Mir ist es persönlich egal ob ihr lieber Bfs oder Tfs anwendet, hätte dazu gerne ein Ansatz.


----------



## Flown (19. Nov 2016)

Was verstehst du denn nicht?


----------



## Terence86 (19. Nov 2016)

Hi schön erstmal das sich jemand meldet.
Ja das Problem verstehe ich im Grunde, nur weiß ich nicht wie ich mit einer boolean "matrix" arbeitete.
Ich soll das ganze nicht in eine Adjazenzlistendarstellung bringen, mal abgesehen wie ich das mache, könnte ich damit wenigstens ne alte Klasse zur Hand nehmen die mir dann die Wege ausgibt.
Im Grunde Starte ich ja bei [0][0] und will einen Weg finden zu [n-1][n-1] wobei n die Länge bzw. Größe der Karte ist.
[0][0] ist immer "false" das es ja mein Startpunkt darstellt. "True" sind die schwarzen Felder auf die ich nicht kann. -> Knoten die Isoliert sind, alle anderen sind ja miteinander verbunden und besitzen somit einen Weg. Jetzt müsste ich auf einen Algorithmus schreiben der eine Suche mit Hilfe von dfs oder bfs und mir die Wege absucht, bis er am Ziel ist und mir diesen dann zurück gibt. Dabei soll er nicht aus der Map gehen -> Overflow und nicht auf die True Felder gehen // wären ja irgendwelche if Formulierungen.
Müsste ja irgendwie eine Priorität erstellen, gehe rechts  -> wenn es nicht mehr geht, dann runter,usw. ?
Also was ich meine der "Roboter" brauch ja irgendwie Anweisungen was der machen soll.
Ich habe echt Schwierigkeiten das zu Implementieren.. deswegen war ja meine Frage ob jemand einen Ansatz wüsste. Und ja weil das true und fales sind krieg ich einen Anfall da ich sonst Zahlen(integer) vorliegen hatte.. Und ja wenn mich jemand fragen würde, würde ich sagen irgendwie mit eine Rekursion vielleicht? Also die Methode Search() solange wiederholen lassen bis ich am Ziel bin und dann Ausgabe nehmen und die also String darstellen!? Mit ist klar das mir paar Vorkenntnisse dazu fehlen aber ich hoffe das ich das mit euch hier schaffe 
+ Zusatz: Bei der Abarbeitung muss ja der (oder die Vorgänger) beachtet werden das diese nicht nochmal angelaufen werden. Wie funktioniert das den?


----------



## LeopoldStotch (20. Nov 2016)

Du könntest dir eine Klasse "Knoten" erstellen, in der du deine aktuelle Position speicherst und eine Referenz auf den "Knoten" von dem du gekommen bist.
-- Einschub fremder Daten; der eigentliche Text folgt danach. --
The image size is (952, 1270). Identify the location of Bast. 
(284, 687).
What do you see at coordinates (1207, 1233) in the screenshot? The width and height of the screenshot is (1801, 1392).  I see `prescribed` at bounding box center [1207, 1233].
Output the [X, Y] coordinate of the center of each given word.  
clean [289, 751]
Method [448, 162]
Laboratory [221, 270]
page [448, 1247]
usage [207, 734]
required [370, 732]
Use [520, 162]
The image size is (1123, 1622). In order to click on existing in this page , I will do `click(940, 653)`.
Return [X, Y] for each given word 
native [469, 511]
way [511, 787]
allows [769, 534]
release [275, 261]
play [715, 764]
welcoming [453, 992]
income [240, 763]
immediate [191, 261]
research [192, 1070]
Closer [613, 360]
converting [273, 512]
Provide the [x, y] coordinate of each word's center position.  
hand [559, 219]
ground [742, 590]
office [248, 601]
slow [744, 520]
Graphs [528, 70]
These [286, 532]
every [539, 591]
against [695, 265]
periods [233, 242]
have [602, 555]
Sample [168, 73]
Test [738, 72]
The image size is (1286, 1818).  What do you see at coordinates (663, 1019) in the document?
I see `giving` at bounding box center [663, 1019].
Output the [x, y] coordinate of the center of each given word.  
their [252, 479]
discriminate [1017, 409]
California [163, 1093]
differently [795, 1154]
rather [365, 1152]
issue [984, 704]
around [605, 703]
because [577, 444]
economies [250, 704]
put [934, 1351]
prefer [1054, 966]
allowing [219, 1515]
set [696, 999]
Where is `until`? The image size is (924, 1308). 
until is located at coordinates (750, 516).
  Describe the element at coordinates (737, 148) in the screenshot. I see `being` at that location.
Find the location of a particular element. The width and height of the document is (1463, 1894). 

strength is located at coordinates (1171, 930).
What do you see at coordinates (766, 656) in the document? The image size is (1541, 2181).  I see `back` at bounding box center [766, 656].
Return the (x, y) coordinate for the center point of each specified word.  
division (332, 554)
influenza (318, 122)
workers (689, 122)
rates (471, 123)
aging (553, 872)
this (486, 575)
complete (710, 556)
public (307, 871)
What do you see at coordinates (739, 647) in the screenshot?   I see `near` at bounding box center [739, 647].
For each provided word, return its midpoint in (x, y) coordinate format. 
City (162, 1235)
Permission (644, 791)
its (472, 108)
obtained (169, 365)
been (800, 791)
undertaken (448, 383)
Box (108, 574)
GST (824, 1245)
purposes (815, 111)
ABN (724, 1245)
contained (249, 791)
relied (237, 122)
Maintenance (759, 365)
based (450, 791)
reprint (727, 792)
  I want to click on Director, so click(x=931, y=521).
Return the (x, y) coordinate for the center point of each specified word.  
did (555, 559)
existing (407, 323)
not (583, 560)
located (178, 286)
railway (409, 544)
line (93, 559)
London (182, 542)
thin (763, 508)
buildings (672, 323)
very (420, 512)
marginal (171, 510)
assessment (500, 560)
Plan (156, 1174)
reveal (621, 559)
Dann arbeitest du mit 2 Listen z.B. ArrayList<Knoten> openList und 
ArrayList<Knoten> closedList.

Du startest mit der Position (0,0) und erstellst ein Objekt vom Typ Knoten und packst es auf die openList. 

So lange die openList nicht leer ist und du dein Ziel noch nicht erreicht hast nimmst du das untere Objekt von der openList und packst es in die closedList.
Anschließend schaust du in alle Richtungen von dem Knoten aus, den du zuvor in die closedList geseteckt hast, und prüfst ob du in diese Richtungen gehen kannst. 
Für jeden gültigen Weg erstellst du ein neues Objekt mit den Koordinaten und dem Vorgänger. 
Dann jedes Objekt in die openList ein, aber nur wenn es noch nicht in der closedList enthalten ist.

Wie du neue Objekte in die Liste einfügst hängt davon ab ob du Breitensuche oder Tiefensuche benutzen willst. Fügst du die neuen Knoten immer an das Ende der Liste realisiert das die Breitensuche, fügst du sie am Anfang ein realisierst du die Tiefensuche.


----------



## Terence86 (20. Nov 2016)

Klingt gut, aber ich denke ich lasse es. Mir fehlen die Vorkenntnisse wohl die man haben müsste.


----------



## Meniskusschaden (20. Nov 2016)

Terence86 hat gesagt.:


> Mir fehlen die Vorkenntnisse wohl die man haben müsste.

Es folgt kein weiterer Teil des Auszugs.